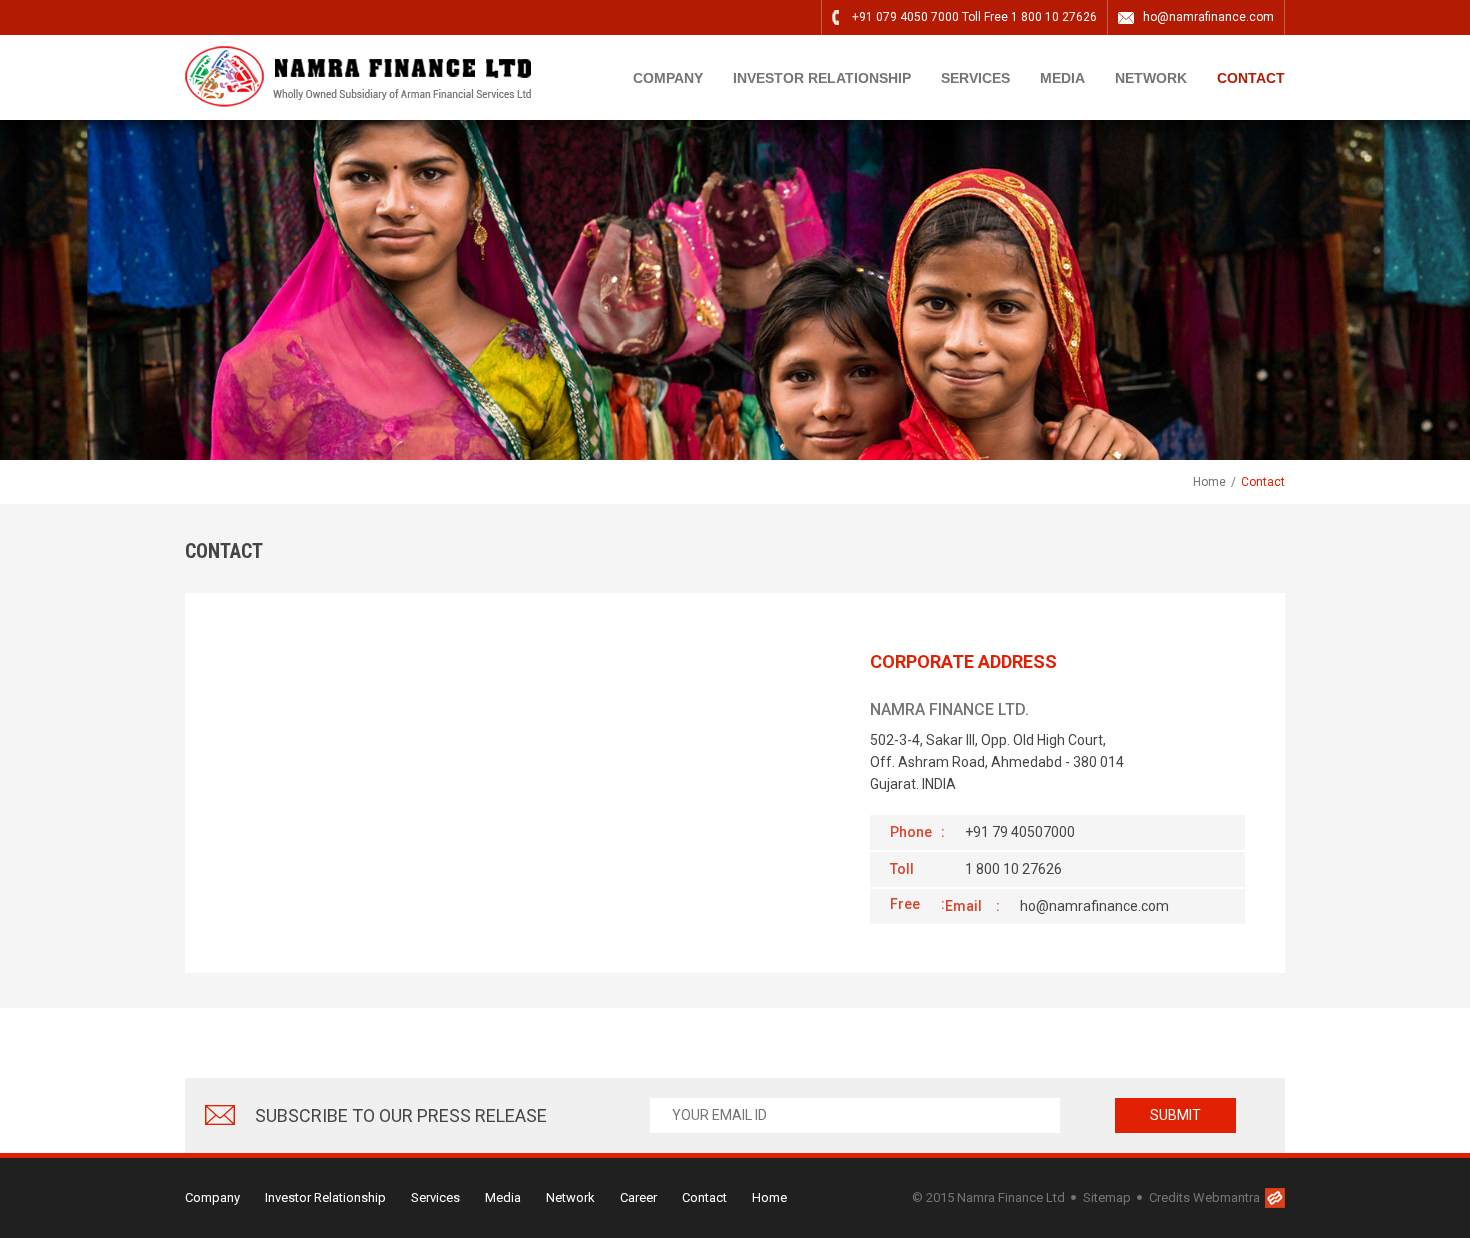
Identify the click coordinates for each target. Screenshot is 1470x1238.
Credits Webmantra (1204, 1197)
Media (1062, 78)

━━━━━━━━

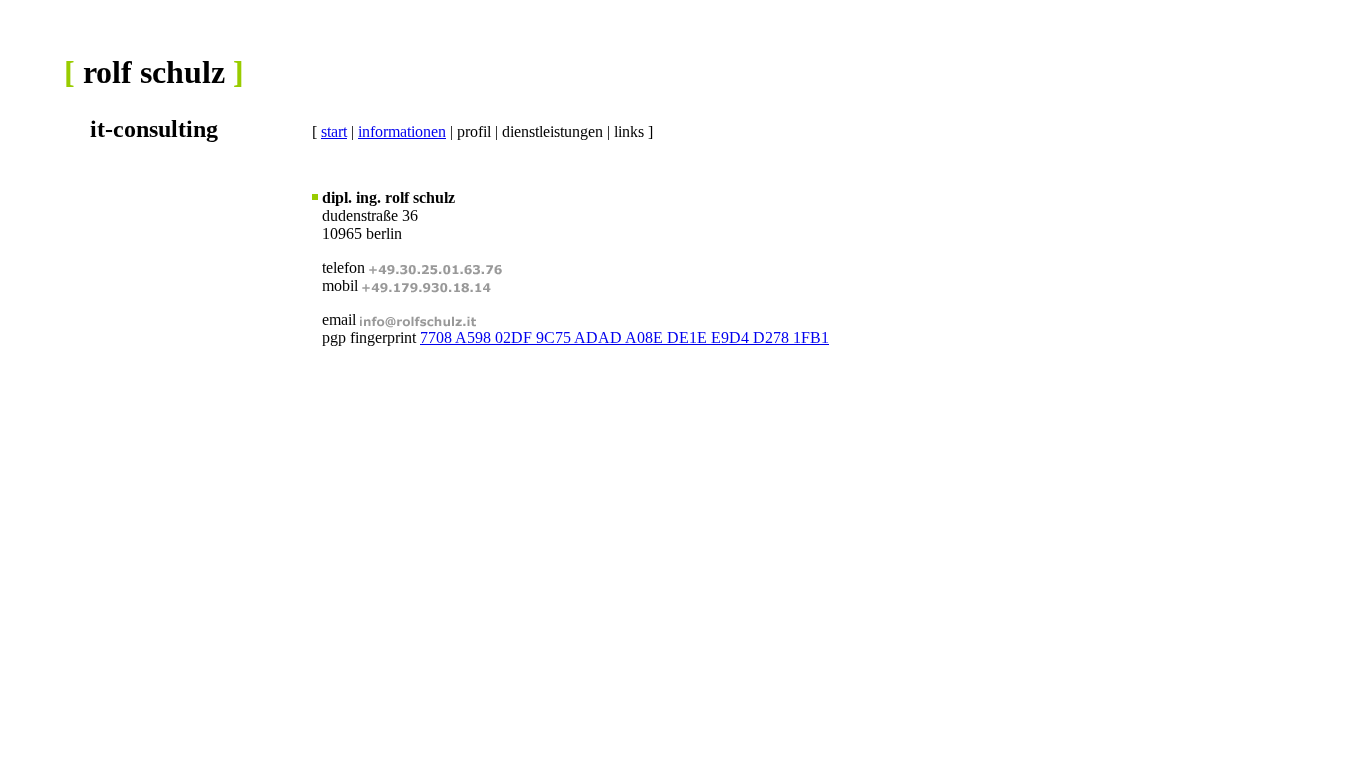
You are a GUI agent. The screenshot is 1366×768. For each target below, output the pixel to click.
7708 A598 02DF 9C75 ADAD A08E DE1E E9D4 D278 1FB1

━━━━━━━━

Assigned task
Would you print exactly and only the lines of the material above that run from the line with "Identify the click" through the line with "Media (1062, 78)", both included?

Answer for the task
Identify the click coordinates for each target. Screenshot is 1470x1238.
Credits Webmantra (1204, 1197)
Media (1062, 78)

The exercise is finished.